Terrors from the Clit 2 was first announced by Rob Black, the owner of Extreme Associates, in a May 1999 article by AVN, where Black mentioned that the film would be directed by Eric Brummer and star Kristi Myst. In August 2000, Slain Wayne announced that the film would star Candy Cotton and Keli Sparks, contain "a healthy dose" of cannibalism and necrophilia, and, as a publicity stunt, claimed that Extreme Associates had acquired "actual footage of a violent murder in a South American jungle" and developed it for use in Terrors from the Clit 2, stating, "Apparently a group of local filmmakers went out in the jungle to shoot some pornos, which totally enraged the local natives."

== Reception ==

AVN praised the film, giving it a score of 4/5 and writing, "Drugged-out, homicidal strippers?
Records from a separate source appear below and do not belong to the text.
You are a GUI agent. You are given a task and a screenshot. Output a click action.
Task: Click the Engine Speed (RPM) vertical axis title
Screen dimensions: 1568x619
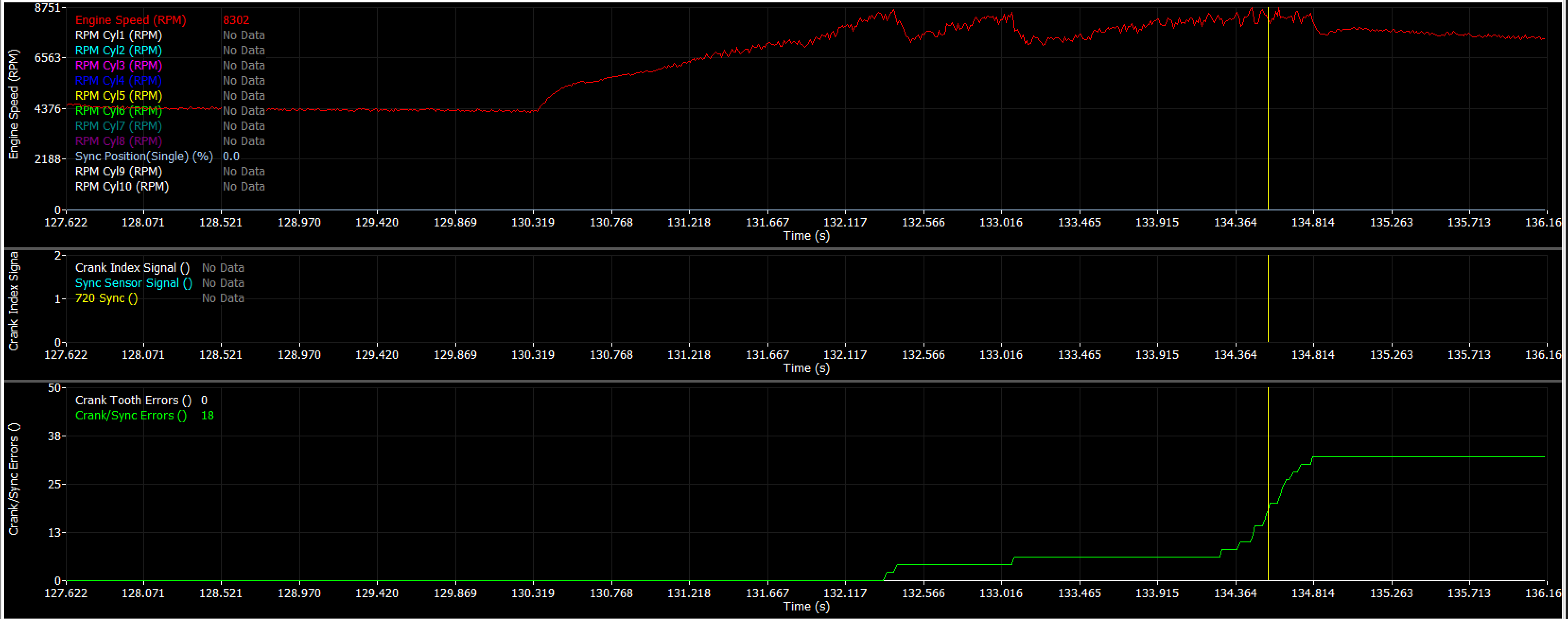(13, 104)
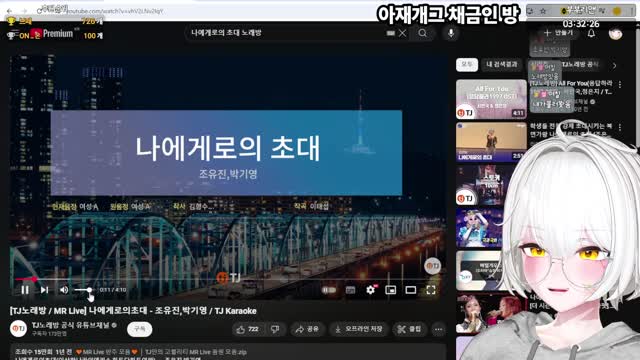Search by voice microphone icon
640x360 pixels.
[451, 33]
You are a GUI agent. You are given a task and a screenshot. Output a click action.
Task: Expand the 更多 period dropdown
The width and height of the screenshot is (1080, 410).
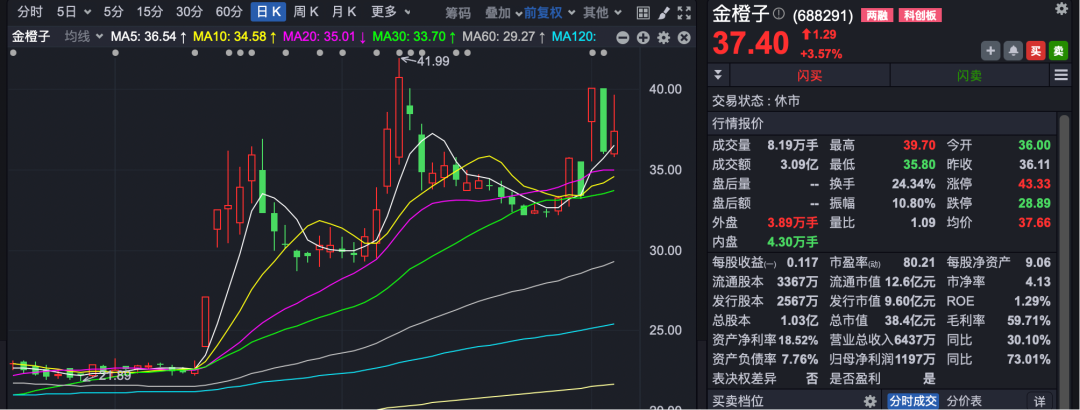[390, 13]
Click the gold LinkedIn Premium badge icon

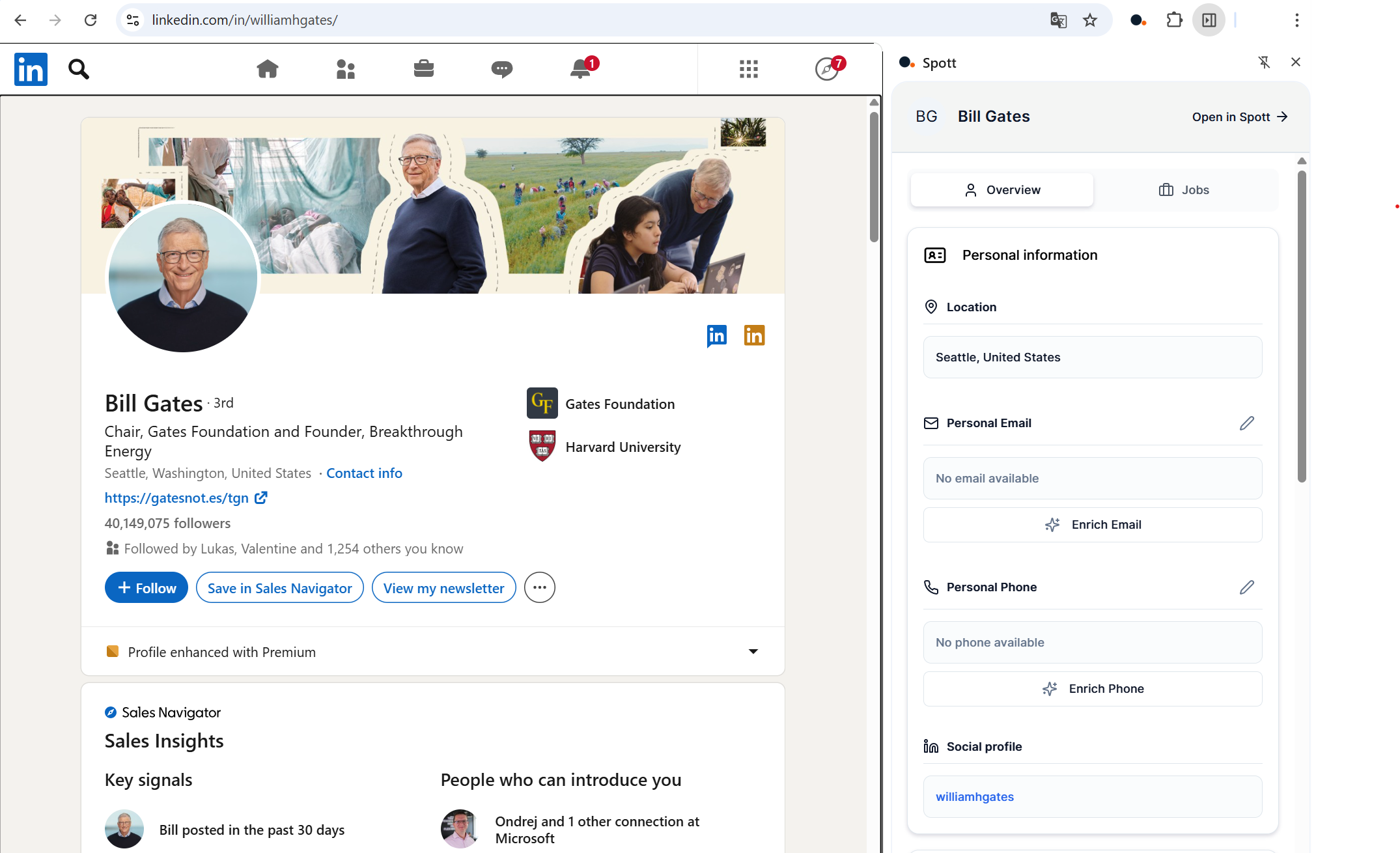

David Aaron Clark getting decapitated? Now that's porn! Slain Wayne presents five gore-filled vignettes here, steeped in twelve aortas' worth of blood and a Creepshow-meets-White Zombie sense of humor." Peter van Aarle of Cyberspace Adult Video Reviews criticized the film's first and third sex scenes, gave it an overall grade of 7.80 on a scale of 6.00/10.00, and concluded, "The sex part is real hot, the rest is not!" Richard Dunstan of Indiefilm noted that Terrors from the Clit 2 was an example of "extreme pornography" that attempted to "push the limits of both legality and taste" by introducing "horror elements into porn, complete with gory (though silly) special effects." ViceList opined that the film had commendable attempts at plots and storylines but was otherwise dismissive of it, writing, "A sober mind will be so frustrated by the atrociousness of the acting that there's no way the balls will have any say in the matter."

Terrors from the Clit 2 won Best Vignette Tape at the 18th AVN Awards, where it was also nominated for Most Outrageous Sex Scene.